Diagnosis of Zika infection is complex. Molecular tests for exposure are only reliable in the first two to three weeks after infection while the virus is circulating in the bloodstream. Antibody tests are confounded by cross-reactivity of antibodies to Zika with dengue, yellow fever, and Japanese encephalitis viruses following infection or vaccination. A new blood test called ZIKV-NS2B-concat ELISA is faster, less expensive, and extends the window of accurate detection from weeks to months after the onset of infection, giving clinicians a powerful new tool to screen for Zika throughout pregnancy.
The new Zika test is detailed in the scientific journal mBio and was developed by scientists at the Center for Infection and Immunity (CII) at Columbia University's Mailman School of Public Health and their colleagues at the University of California, Berkeley; Ministry of Health of Nicaragua; Walter Reed Army Institute of Research; Erasmus University Medical Centre; New York City Department of Health and Mental Hygiene; New York State Department of Health; and Roche Diagnostics.
To develop and evaluate the test, the researchers analyzed blood samples collected from children in the Nicaraguan Pediatric Dengue Cohort Study, all of whom had previously tested positive for Zika virus. Using a microarray, they identified a unique peptide sequence--a short section of amino acids--that binds with antibodies to Zika virus but not with antibodies to similar viruses like dengue, yellow fever, and Japanese encephalitis. Next, the researchers customized a low-cost testing technology called enzyme-linked immunosorbent assay (ELISA) to work with the sequence-improving on current versions of the ELISA test which use larger sections proteins that bind to the virus. (The researchers recently used the same method to build the first multiplex test for tick-borne diseases.)
ZIKV-NS2B-concat ELISA is both highly specific and sensitive, with rates of false positives and false negatives of less than 5 percent in the two to three weeks after acute illness, even without symptoms. The new test quickly detects up to 200 samples in four hours and the researchers anticipate its cost will be similar to other ELISA tests used in clinical settings.
"Many people infected by Zika have only mild illness, or are unable to see a clinician in the early, acute phase of infection," says lead author Nischay Mishra, PhD, an associate research scientist at the Center for Infection and Immunity. "Our new test greatly extends the window during which an individual can be assessed with accuracy."

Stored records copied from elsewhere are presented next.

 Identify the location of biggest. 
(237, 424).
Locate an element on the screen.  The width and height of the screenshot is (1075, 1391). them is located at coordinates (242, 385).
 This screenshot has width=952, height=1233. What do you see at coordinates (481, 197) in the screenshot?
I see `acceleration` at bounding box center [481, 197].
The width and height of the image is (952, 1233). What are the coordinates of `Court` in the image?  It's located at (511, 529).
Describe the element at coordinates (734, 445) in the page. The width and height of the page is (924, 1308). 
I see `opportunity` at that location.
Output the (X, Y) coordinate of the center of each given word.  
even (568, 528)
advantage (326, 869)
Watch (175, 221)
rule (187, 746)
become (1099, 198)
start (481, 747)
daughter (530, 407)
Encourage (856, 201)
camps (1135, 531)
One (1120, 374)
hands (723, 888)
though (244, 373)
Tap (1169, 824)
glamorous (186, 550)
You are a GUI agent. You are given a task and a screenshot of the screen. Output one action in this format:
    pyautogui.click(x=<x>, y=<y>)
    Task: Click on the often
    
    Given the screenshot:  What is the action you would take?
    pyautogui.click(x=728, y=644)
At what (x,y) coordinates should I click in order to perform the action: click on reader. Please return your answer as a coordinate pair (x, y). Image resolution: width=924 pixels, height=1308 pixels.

Infection with Zika virus during pregnancy raises risk for neurodevelopmental problems in the offspring, including fetal microcephaly in at least one in ten pregnancies. In adults, Zika can trigger Guillain-Barré syndrome, which causes the immune system to attack the nerves. Since the emergence of Zika virus in the Americas in 2015, 583,144 cases have been reported to World Health Organization, with costs estimated as high as $18 billion between 2015 and 2017. However, long-term costs will likely be much higher given the additional, as-yet-unknown complications from congenital infections.
"An affordable and accurate test for Zika virus is critical for public health," says senior author W. Ian Lipkin, MD, director of CII and John Snow Professor of Epidemiology at Columbia's Mailman School of Public Health. "Even absent symptoms of illness or evidence of birth defects, Zika may inflict long-term harm on the person infected or their offspring."
Co-authors include Adrian Caciula, Adam Price, Riddhi Thakkar, James Ng, Lokendra V. Chauhan, Komal Jain, Xiaoyu Che, Rafal Tokarz, Thomas Briese, CII; Diego A. Espinosa, Magelda Montoya Cruz, and Eva Harris, University of California, Berkeley; Angel Balmaseda, Ministry of Health, Managua, Nicaragua; Eric H. Sullivan and Jigar J. Patel at Roche Madison, Madison, Wisconsin; Richard G. Jarman, Walter Reed Army Institute of Research, Silver Spring, Maryland; Jennifer L. Rakeman, New York City Department of Health and Mental Hygiene; Christina T. Egan, New York State Department of Health; Chantal BEM Reusken, and Marion PG Koopmans, Erasmus University Medical Centre, Rotterdam, the Netherlands. The research was supported by grants from the National Institutes of Health (NIH), including a grant by the National Institute of Allergy and Infectious Diseases' Center for Excellence in Translational Research (Center for Research on Diagnostics and Discovery, U19AI109761), and NIH grants P01AI106695, U19AI118610, RO1AI099631. Sullivan and Patel are full-time employees of Roche. The other authors declare no competing financial interests. CII has filed an invention report and provisional patent application for the technology.